外界(そと)にもめったに出かけられませんから、心配することもないですし。」

俺たち2人の後ろから、コツコツという足音がしたので、俺はふりかえった。
見ると、ねずみ色の髪をした長身の男が歩いてくる所だった。
数回しか会ってないが、俺は彼が苦手だった。

名前はグラディウス、水の守護聖。
彼は、2mを超える長身に似合った大きな手に一つ、鉢を持っていた。
「これはグラディウス様、こんにちは。」
と炎の守護聖の秘書。
「やぁこんにちは。クーは在室かな?」
と水の守護聖。クーというのは、先代カルマの愛称だ。(彼が使っているのしか、聞いたことがないが)
「いらっしゃるみたいですよ。
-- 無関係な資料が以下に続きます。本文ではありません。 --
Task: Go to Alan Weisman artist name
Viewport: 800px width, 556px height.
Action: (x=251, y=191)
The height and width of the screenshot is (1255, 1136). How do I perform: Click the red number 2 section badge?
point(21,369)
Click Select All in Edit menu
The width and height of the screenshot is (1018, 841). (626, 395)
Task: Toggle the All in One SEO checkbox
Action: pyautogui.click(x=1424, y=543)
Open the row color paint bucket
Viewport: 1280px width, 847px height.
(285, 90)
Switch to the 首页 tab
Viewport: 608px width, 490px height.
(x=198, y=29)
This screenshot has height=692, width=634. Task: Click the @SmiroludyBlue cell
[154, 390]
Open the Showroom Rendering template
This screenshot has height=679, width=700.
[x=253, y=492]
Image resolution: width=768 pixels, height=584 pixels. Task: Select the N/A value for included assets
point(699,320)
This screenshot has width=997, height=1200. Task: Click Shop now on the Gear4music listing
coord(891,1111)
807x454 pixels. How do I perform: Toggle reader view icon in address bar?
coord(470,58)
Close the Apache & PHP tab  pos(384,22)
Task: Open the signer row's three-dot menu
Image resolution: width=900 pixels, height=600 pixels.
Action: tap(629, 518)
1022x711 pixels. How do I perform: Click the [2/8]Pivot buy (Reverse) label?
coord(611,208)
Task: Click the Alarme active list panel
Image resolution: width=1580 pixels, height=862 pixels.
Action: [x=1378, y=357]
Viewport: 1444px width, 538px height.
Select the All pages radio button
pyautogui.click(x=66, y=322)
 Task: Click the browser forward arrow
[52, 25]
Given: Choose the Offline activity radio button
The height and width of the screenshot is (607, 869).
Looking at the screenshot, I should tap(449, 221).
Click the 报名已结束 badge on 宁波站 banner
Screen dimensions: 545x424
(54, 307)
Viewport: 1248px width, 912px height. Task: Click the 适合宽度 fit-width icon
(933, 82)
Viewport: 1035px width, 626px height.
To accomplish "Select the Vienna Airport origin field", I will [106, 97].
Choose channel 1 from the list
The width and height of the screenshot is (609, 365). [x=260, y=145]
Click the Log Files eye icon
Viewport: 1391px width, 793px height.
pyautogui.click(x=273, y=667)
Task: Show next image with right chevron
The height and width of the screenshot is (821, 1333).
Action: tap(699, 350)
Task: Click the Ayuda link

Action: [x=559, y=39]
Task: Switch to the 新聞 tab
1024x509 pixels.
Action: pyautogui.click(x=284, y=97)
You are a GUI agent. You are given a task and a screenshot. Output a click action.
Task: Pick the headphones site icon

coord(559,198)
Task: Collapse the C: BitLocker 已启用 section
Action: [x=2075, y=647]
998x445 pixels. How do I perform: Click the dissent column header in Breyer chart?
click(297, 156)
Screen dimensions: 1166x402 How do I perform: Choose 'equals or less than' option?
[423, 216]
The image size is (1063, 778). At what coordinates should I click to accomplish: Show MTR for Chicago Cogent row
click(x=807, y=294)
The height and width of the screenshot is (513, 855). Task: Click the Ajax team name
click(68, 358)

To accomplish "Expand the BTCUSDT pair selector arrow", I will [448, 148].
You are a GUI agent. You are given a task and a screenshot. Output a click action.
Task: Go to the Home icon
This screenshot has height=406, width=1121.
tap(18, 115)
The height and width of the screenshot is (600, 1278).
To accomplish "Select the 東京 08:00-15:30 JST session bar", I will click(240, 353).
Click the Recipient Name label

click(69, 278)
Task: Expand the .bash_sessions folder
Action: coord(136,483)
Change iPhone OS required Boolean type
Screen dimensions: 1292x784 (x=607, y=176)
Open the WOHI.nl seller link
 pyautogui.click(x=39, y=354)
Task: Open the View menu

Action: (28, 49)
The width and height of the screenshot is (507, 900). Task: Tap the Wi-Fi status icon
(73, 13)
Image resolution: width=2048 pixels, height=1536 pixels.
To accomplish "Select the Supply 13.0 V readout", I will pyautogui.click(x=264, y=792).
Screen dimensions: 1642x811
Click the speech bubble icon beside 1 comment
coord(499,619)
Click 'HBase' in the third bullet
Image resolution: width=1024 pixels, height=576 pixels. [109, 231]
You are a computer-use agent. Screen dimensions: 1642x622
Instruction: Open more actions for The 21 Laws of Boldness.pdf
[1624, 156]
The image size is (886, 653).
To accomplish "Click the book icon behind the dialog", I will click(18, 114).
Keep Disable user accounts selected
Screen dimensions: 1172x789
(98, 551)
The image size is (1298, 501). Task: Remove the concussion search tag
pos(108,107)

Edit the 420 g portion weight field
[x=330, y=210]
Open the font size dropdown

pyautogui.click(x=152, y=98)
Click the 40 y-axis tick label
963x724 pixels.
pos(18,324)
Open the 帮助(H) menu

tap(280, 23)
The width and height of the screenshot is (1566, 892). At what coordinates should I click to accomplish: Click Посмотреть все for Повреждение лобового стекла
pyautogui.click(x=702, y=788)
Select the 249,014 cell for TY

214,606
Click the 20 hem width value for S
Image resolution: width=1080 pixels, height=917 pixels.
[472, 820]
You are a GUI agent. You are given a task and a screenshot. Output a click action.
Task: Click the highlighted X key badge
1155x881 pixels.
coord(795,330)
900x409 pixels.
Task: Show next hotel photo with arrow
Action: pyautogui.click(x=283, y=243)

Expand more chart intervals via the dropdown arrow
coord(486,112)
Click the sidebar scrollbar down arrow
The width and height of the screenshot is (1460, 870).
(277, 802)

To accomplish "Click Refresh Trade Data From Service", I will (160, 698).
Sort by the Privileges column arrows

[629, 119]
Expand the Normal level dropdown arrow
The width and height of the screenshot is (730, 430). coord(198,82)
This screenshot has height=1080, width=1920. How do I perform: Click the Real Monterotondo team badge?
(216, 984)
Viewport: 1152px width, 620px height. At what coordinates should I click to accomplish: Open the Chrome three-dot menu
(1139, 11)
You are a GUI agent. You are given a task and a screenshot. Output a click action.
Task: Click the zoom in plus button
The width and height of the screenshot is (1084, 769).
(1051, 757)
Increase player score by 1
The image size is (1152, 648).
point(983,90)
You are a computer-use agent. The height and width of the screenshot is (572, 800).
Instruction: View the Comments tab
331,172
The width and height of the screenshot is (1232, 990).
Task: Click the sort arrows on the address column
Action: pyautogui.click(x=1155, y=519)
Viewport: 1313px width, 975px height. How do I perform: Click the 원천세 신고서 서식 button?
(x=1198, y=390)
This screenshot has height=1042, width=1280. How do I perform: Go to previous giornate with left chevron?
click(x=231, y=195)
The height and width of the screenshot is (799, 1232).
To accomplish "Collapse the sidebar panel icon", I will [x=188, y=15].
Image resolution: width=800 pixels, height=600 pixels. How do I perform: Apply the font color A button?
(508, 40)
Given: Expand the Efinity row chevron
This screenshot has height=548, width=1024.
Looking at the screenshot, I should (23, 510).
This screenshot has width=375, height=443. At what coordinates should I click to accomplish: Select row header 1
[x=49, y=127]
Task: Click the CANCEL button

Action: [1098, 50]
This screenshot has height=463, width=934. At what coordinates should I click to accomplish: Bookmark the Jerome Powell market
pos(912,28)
」
と秘書の彼は、俺をちょっと見てから言った。

「あぁ、オスカー君、いたんだね。」

と、水の守護聖は俺に向かって言った。
いたんだね、ではない。
俺は、この人が明らかに俺を子供扱いしているのが嫌いだった。(君づけなんてされてるし)
彼は、先代と同じ30歳らしいが、やっぱり30歳に見えない。
大体、30になって同じ歳の同僚を愛称で呼ぶか、フツー?

「あの人ならいますけど、話聞きませんよ、今は。」
と俺は言った。しかし水の守護聖は、
「ははぁ、また何か面白い料理の話でも仕入れたんだね。
わかったよ。」
と言って、俺の忠告を無視して部屋に入っていった。

***

「クー、邪魔するよ。
ヒヤシンスの水栽培が上手くいったんだ、あげるから飾ってくれないかな?」
「グラディウス!久しぶりだな。
後継者の指導は進んでるか?」
「順調だよ。それより、君の後継者のボクが廊下で待ってたけど、いいの?」

水の守護聖が尋ねると、炎の守護聖は言った。
「あぁ、オスカーのことか。
いいんだ、あいつは飲みこみが速くてな、進みすぎてるくらいなんだ。
このままで行くと、後半やることがなくなる。」
そういえば、と言ってカルマは続けた。
「わたしは、お前の後継者にまだ会ってないな。どんな人物なんだ?」
水の守護聖は笑って、答えた。
「一緒に倉庫を片付けたら、はかどったよ。」

彼のセリフは的を外しているような気がする。しかしその点には 全く触れずに、炎の守護聖は言った。
「綺麗好きということか。」
「そうだね。」
じゃあね、と言って、グラディウスは部屋を出た。